The middle class is not all moving into cardboard boxes on Skid Row.

Visual from Greg Mankiw who obtained it from Mark Perry.

The federal government's fiscal position has been rapidly improving.

Angus at Kids Prefer Cheese got it from the Financial Times Alphaville.  The macroeconomics dissertations have yet to be written.
If  we had been better Keynesians in the past, we would have used the "boom and not the bust" for "austerity", and could have run an expansionary policy longer. But in the absence of a proven connection between fiscal stimulus and sustainable job growth (sorry Brad and Larry), and the presence of our high and still rising debt levels and the continual damaging political theatre around debt ceiling breaches, I am fine with this rate of deficit reduction.

What is not so great about the deficit reduction we are getting is that it doesn't address longer run budget issues, and the deficit is projected to start rising again in 2015 and get ugly shortly thereafter.
Also at Kids Prefer Cheese is a chart suggesting there are still plenty of discouraged workers.

From Mahablog comes a Business Insider essay by Jeff Bezos suggesting corporations are holding onto cash rather than hiring workers. "[T]he profit maximization obsession of American corporations is actually starving the rest of the economy of revenue growth."

A longer time series of the employment ratio suggests "As a result of frantic firing in the name of "efficiency"  and "return on capital," the U.S. employment-to-population ratio has collapsed."

To Mr Bezos, the downsizing and restructuring and outsourcing have not produced productivity gains.
In short, the obsession with "maximizing short-term profits" that has developed in America over the past 30 years has created a business culture in which executives dance to the tune of short-term traders and quarterly earnings reports, instead of balancing the value created for employees, customers, and long-term owners.

That's not what has made America a great country. It is not what has made some excellent American corporations the envy of the world. It's also hurting the economy.
It might take another thirty years for social science to come up with a plausible, replicable analysis of the failures, or not, of corporate restructuring, or of whether the current administration's fiscal and social policies are triggering a capital strike, or if a foundation is now being built for future prosperity.


William Bruce said...

When I saw that chart on Perry's blog, I smiled.

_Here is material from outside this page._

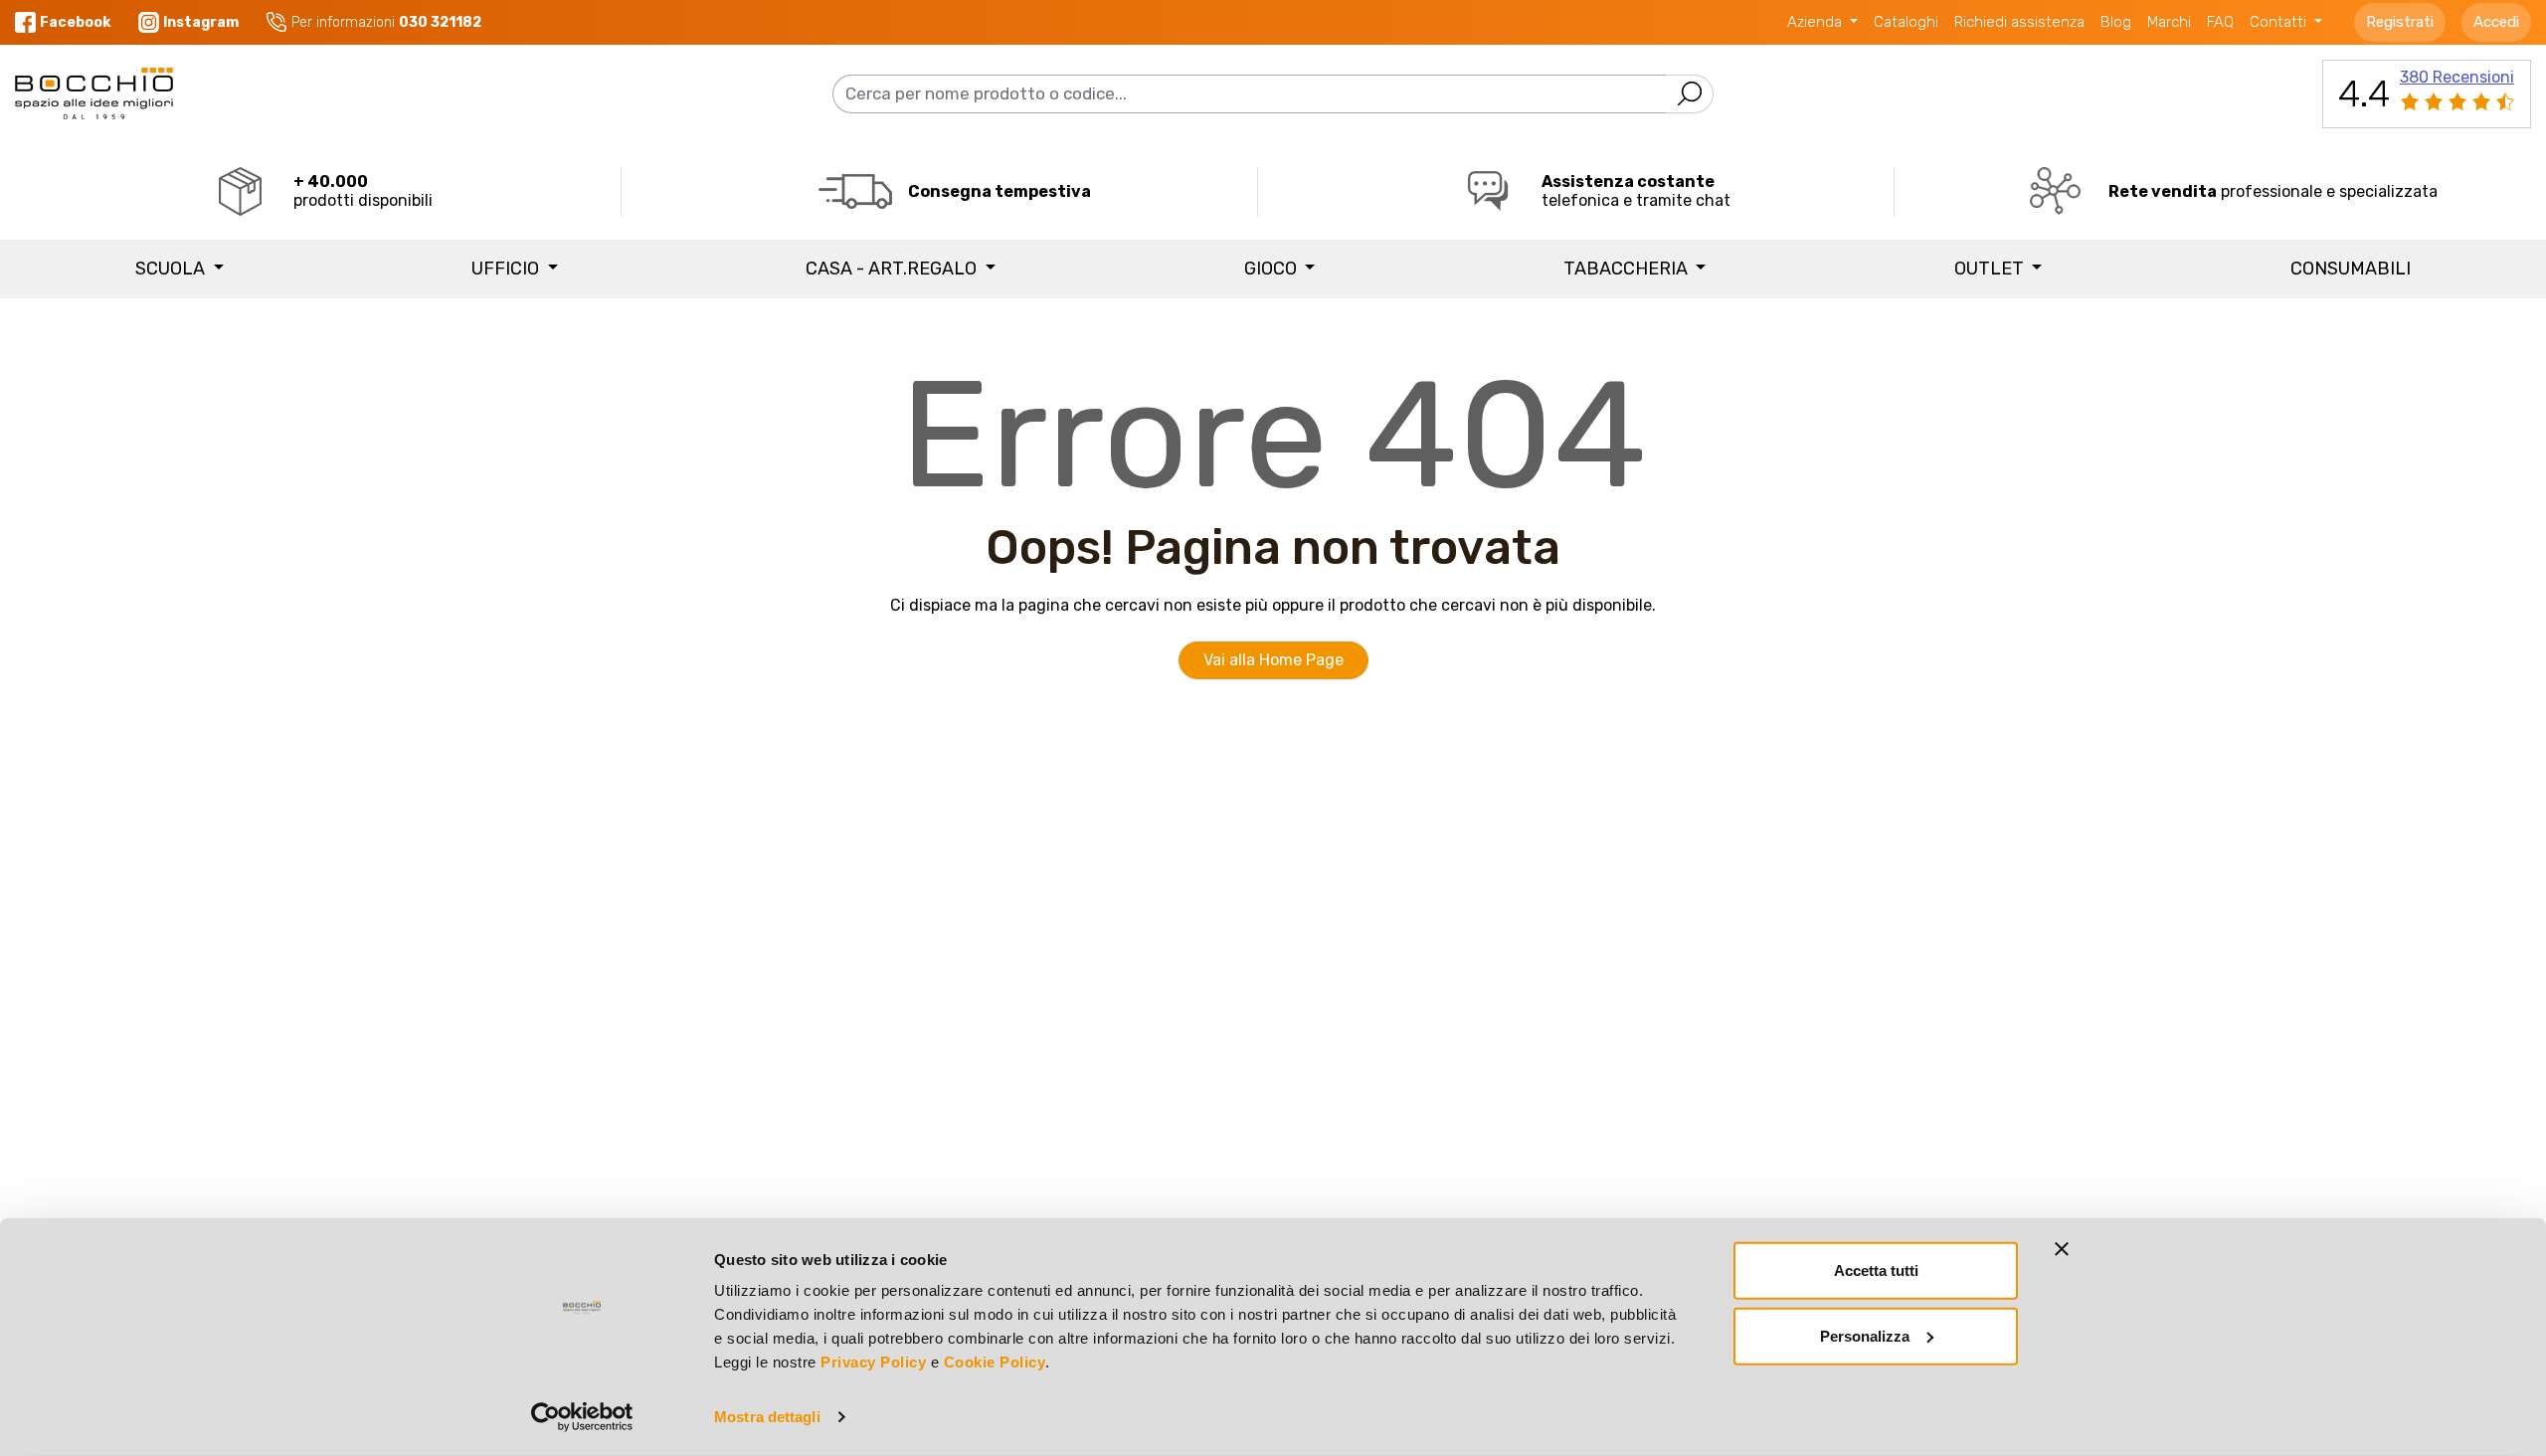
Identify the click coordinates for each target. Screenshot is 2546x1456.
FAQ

As for Mr. Bezos... ...oy.

There is a wealth of folly for the mocking, but as concerns his thesis, he could at least go to the intellectual effort of discussing principal-agent problems, monitoring costs, concentrated benefits and dispersed costs, yada yada yada...

I sincerely hope that he is told, often, that he doesn't "understand economics," or, in the parlance of our times, "Fiduciary responsibility, how does it work?"

Stephen Karlson said...

There is a law of conservation in economics: my expenditure is somebody else's income. A business that reduces expenditures is reducing somebody's income. A consumer that reduces expenditures is reducing somebody's income. Productivity gains are of no value if there are no consumers for the goods produced.

William Bruce said...

I am rather perplexed by your reply, as I cannot see the relevance to my specific comments. How are the incentives faced by the owners and management of firms to be aligned with Mr. Bezos's preferences?

In the worst-case, Keynesian, paradox-of-thrift scenario, it is still rational for individual actors to contract spending -- in a sense, a macroeconomic tragedy of the commons. Moreover, I saw little reason to read into Mr. Bezos's article such relatively sophisticated thinking about aggregate demand, the velocity of money, etc. His was a discussion of corporate culture, American business sensibilities, etc.

Perhaps I go a bridge too far in saying so, but telling firms to spend for the common good smacks of "hoarders-and-wreckers" rhetoric. On the other hand, telling firms what is in their own best (long-term) interest just seems likes financial and economic hubris...

Stephen Karlson said...

Simple. Income = Wages + Interest + Rent + Profit. Ceteris paribus, a capitalist can increase Profit by reducing Wages (and the Federal Reserve keeping interest rates low produces another ceteris paribus increase in profits). But lower wages mean lower disposable incomes for consumers, and lower interest rates mean lower disposable incomes for consumers, and you have to re-calculate Income as well.

That's simply describing how a law of conservation (or accounting identity, if you will) works. Mr Bezos goes beyond the accounting identity in prescribing that employers pay workers more. He's correct, though, that suppressing wages in order to obtain profits has a knock-on effect on economic growth, and ultimately on profits.

William Bruce said...

Again, I do not actually disagree with anything that you have said. My criticism pertained solely to Mr. Bezos "going beyond": Where is the discussion (by Bezos) of the microeconomic incentives facing firms, management, households (who face many similar pressures), etc.?

Perhaps I have mislead by not specifying focus on the article itself, as opposed to the charts and quotes you selected for presentation.

Stephen Karlson said...

I can't speak for Mr Bezos. His interpretation of the data might be correct. It is not the only interpretation. Thus my closing paragraph about further research.